■ **Brano di testo**
La fotografia è una scrittura di luce che scava nell’ombra». Per Giorgia Fiorio (Torino 1967) non è mai rappresentazione ma evocazione. «La luce mette in relazione assenza e presenza. C’è un tempo dentro e un tempo fuori che si sovrappongono, come il nostro respiro che entra ed esce. La visione è il rovescio del respiro».
Nel proporre possibili interpretazioni dell’enigma, stimolando la partecipazione individuale dell’osservatore al disvelamento, fotografare con la pellicola in bianco e nero (e un’attenzione rigorosissima alla stampa) è per lei un passaggio essenziale, proprio per le caratteristiche specifiche di questa tradizionale tecnica/linguaggio nell’intercettare l’esperienza sensibile attraverso suggestioni emotive.

IL CONFINE TRA REALE e apparenza è centrale nella ricerca di Fiorio fin dai primi lavori, realizzati negli anni Novanta, dopo aver studiato all’International Center of Photography di New York (dove tornerà da docente tra il 2007 e il 2015), accantonata la carriera musicale e cinematografica. Si tratta di progetti a lungo termine come Uomini (1990-2000) sulle comunità maschili nella società occidentale, per proseguire con Il Dono (2000-2009) in cui viene affrontato il tema del mistero dell’esistenza in rapporto alla spiritualità, attraverso la dimensione fisica di forme, espressioni di rituali diversi, tra purificazione e sacrifici, offerte e ringraziamenti. Un lungo cammino intrapreso dall’autrice compiendo numerosissimi viaggi alla ricerca di qualcosa di invisibile.

■ **Istruzione scritta 1**
Restituisci tali e quali le righe dei record a partire da quella che contiene "You are a computer-use agent." e fino a quella che contiene "Instruction: Click the", entrambe incluse.

■ **Dati in ingresso**
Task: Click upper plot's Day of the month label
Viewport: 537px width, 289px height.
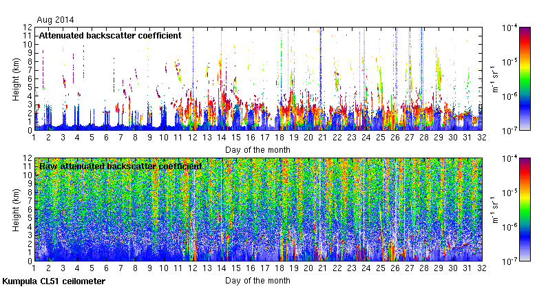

...

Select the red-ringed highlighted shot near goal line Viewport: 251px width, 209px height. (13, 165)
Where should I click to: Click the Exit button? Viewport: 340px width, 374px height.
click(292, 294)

* * *

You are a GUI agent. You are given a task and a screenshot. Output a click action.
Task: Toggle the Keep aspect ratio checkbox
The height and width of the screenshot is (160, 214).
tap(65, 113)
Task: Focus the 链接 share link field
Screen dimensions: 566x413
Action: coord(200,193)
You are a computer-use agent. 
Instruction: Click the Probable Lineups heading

■ **Istruzione scritta 2**
Secondo il brano su Giorgia Fiorio, per quale motivo fotografare con la pellicola in bianco e nero è per lei un passaggio essenziale?

■ **Risposta svolta 1**
You are a computer-use agent. 
Instruction: Click the Probable Lineups heading

■ **Risposta svolta 2**
Lo è per le caratteristiche specifiche di questa tradizionale tecnica e linguaggio, capace di intercettare l'esperienza sensibile attraverso suggestioni emotive. Ciò le serve per proporre possibili interpretazioni dell'enigma e stimolare la partecipazione individuale dell'osservatore al disvelamento.